Idle consumption is about 65 watts. We are still working on pricing. Mainly on what the wholesale price will be. I am guessing street price will be between $4500 and $5500. We will be offering Lithium batteries also to insure compatible closed loop operation. The pricing on the 5.1KWH rack mounts will be truly jaw dropping. The wall mount 15KWH UL9540 version this summer hasn't been determined yet.
Inverters are due to start shipping in early May.
 
Looks like you got most of the questions answered here. I too do not know if you can use the two Victron negatives as common? Some units can and some can't. You woun't break anything regardless. Looks like those y cables are too short to allow stain reliefs?
MidNite has used CBI and Carling breakers now since 2000 (at OutBack Power). We ship almost 1 million breakers each year. They just do not fail! Chinese combiners have nice features and all, but do they have a UL listing? Some of the components as pointed out in this thread are questionable too. Listed components are actually important if you have a fire on your house. Insurance companies look for things like lack of listed equipment, inspections and such. They do not like to pay off on fires caused or that are involved with solar. They are terrible! Make sure to cover all bases. It took me years to figure out the combiner requirements and NEC acceptable products /installations. I recently took apart my original solar array from my Trace Engineering days. The combiner consisted of nothing but wire nuts!
 
Idle consumption is about 65 watts. We are still working on pricing. Mainly on what the wholesale price will be. I am guessing street price will be between $4500 and $5500. We will be offering Lithium batteries also to insure compatible closed loop operation. The pricing on the 5.1KWH rack mounts will be truly jaw dropping. The wall mount 15KWH UL9540 version this summer hasn't been determined yet.
Inverters are due to start shipping in early May.
Jaw dropping price...the basic SOK rack mounts without display or comms is currently $1100. Comms, display and UL listing bumps that up to $1545.

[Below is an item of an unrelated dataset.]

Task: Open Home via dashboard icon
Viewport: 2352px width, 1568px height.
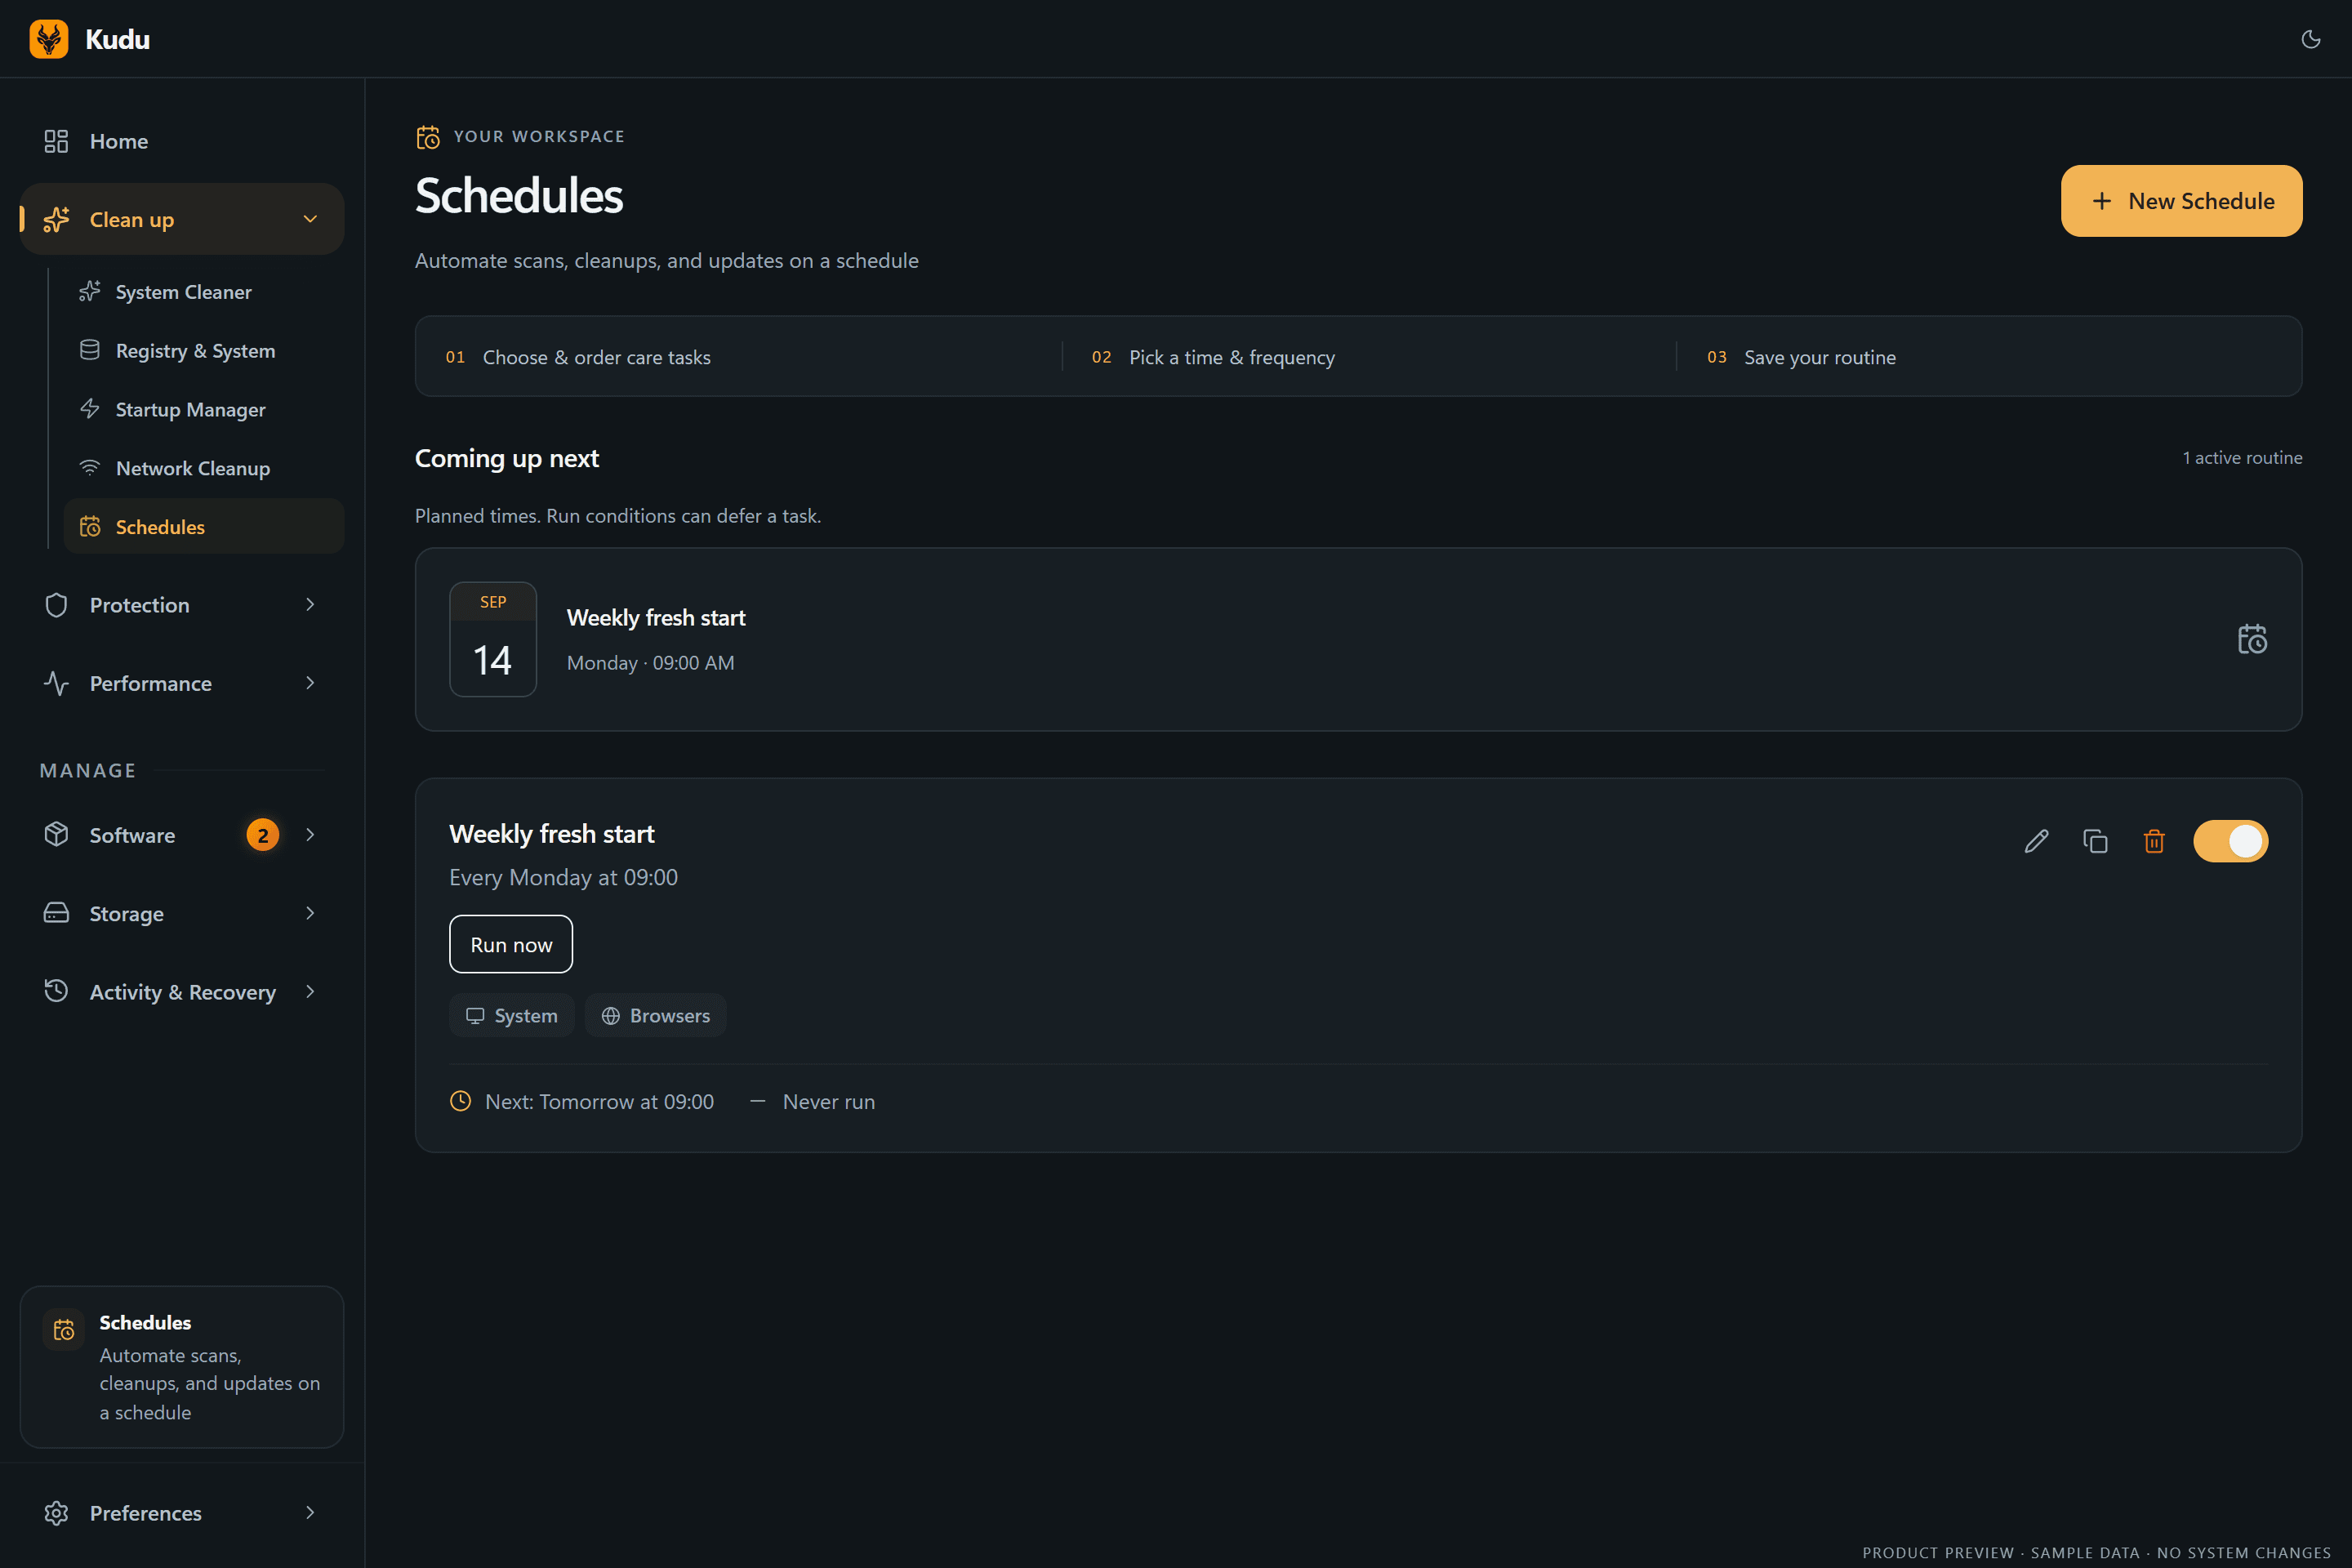Action: tap(56, 141)
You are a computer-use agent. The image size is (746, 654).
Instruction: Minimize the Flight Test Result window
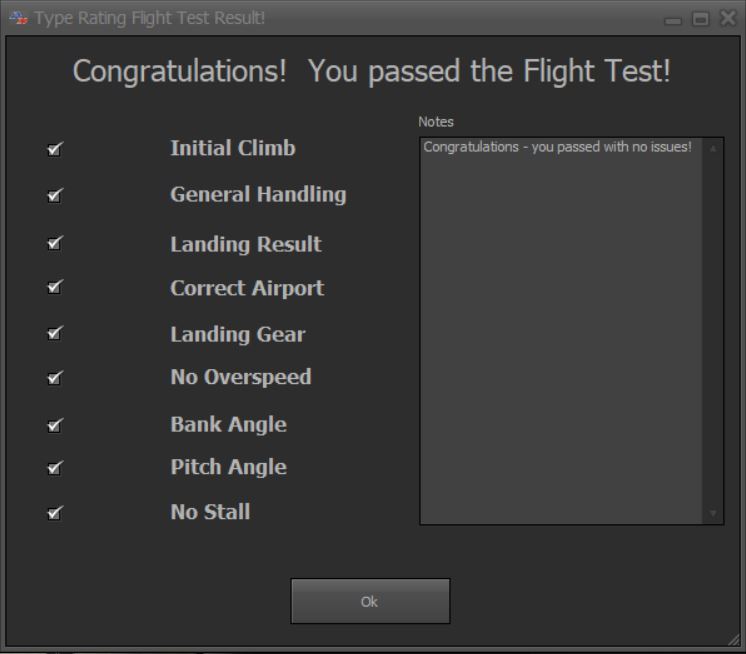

If you can come in at a $1000 or less with comms and UL listing that would be impressive.
 
Looks like you got most of the questions answered here. I too do not know if you can use the two Victron negatives as common? Some units can and some can't. You woun't break anything regardless. Looks like those y cables are too short to allow stain reliefs?
MidNite has used CBI and Carling breakers now since 2000 (at OutBack Power). We ship almost 1 million breakers each year. They just do not fail! Chinese combiners have nice features and all, but do they have a UL listing? Some of the components as pointed out in this thread are questionable too. Listed components are actually important if you have a fire on your house. Insurance companies look for things like lack of listed equipment, inspections and such. They do not like to pay off on fires caused or that are involved with solar. They are terrible! Make sure to cover all bases. It took me years to figure out the combiner requirements and NEC acceptable products /installations. I recently took apart my original solar array from my Trace Engineering days. The combiner consisted of nothing but wire nuts!
😮wire nuts !
 
You may not understand but when engineers hook things up like a solar system, there is typically nothing resembling code compliance. Electrical Engineers are tinkerers and do not think that things will be permanent, so why waste time on conduit or bushings, wire sizes etc. They will always have a few breakers in the system though. The breakers may be hanging in mid air suspended by the wires or cables. I admit, I am not quite one of those engineers, but I sure have seen my share of it over the years. Don't act like an engineer though! Do it right. There are actually good reasons for all the parts of the code that we must follow.
 
The rack mount batteries will have UL, but not UL9540. The wall mount rainproof will have that and heaters and fire suppression. Both batteries will have closed loop with the MidNite inverters. The price should be less than $1000 retail.
 
You may not understand but when engineers hook things up like a solar system, there is typically nothing resembling code compliance. Electrical Engineers are tinkerers and do not think that things will be permanent, so why waste time on conduit or bushings, wire sizes etc. They will always have a few breakers in the system though. The breakers may be hanging in mid air suspended by the wires or cables. I admit, I am not quite one of those engineers, but I sure have seen my share of it over the years. Don't act like an engineer though! Do it right. There are actually good reasons for all the parts of the code that we must follow.
I do understand was just goofing around,
Besides that was very long ago.
Trace maybe older than me I think
 
Idle consumption is about 65 watts. We are still working on pricing. Mainly on what the wholesale price will be. I am guessing street price will be between $4500 and $5500. We will be offering Lithium batteries also to insure compatible closed loop operation.
Will the inverter support any other battery protocols? (Pylontech, EG4 etc)
 
The rack mount batteries will have UL, but not UL9540. The wall mount rainproof will have that and heaters and fire suppression. Both batteries will have closed loop with the MidNite inverters. The price should be less than $1000 retail.
Will you be doing UL9540 testing with the Rosie as well as the 10kW aio?
 
Listed components are actually important if you have a fire on your house. Insurance companies look for things like lack of listed equipment, inspections and such. They do not like to pay off on fires caused or that are involved with solar.
I would be interested in specific example cases of this, where an insurance company came to investigate a fire, found some non listed device, and on that basis alone, denied coverage.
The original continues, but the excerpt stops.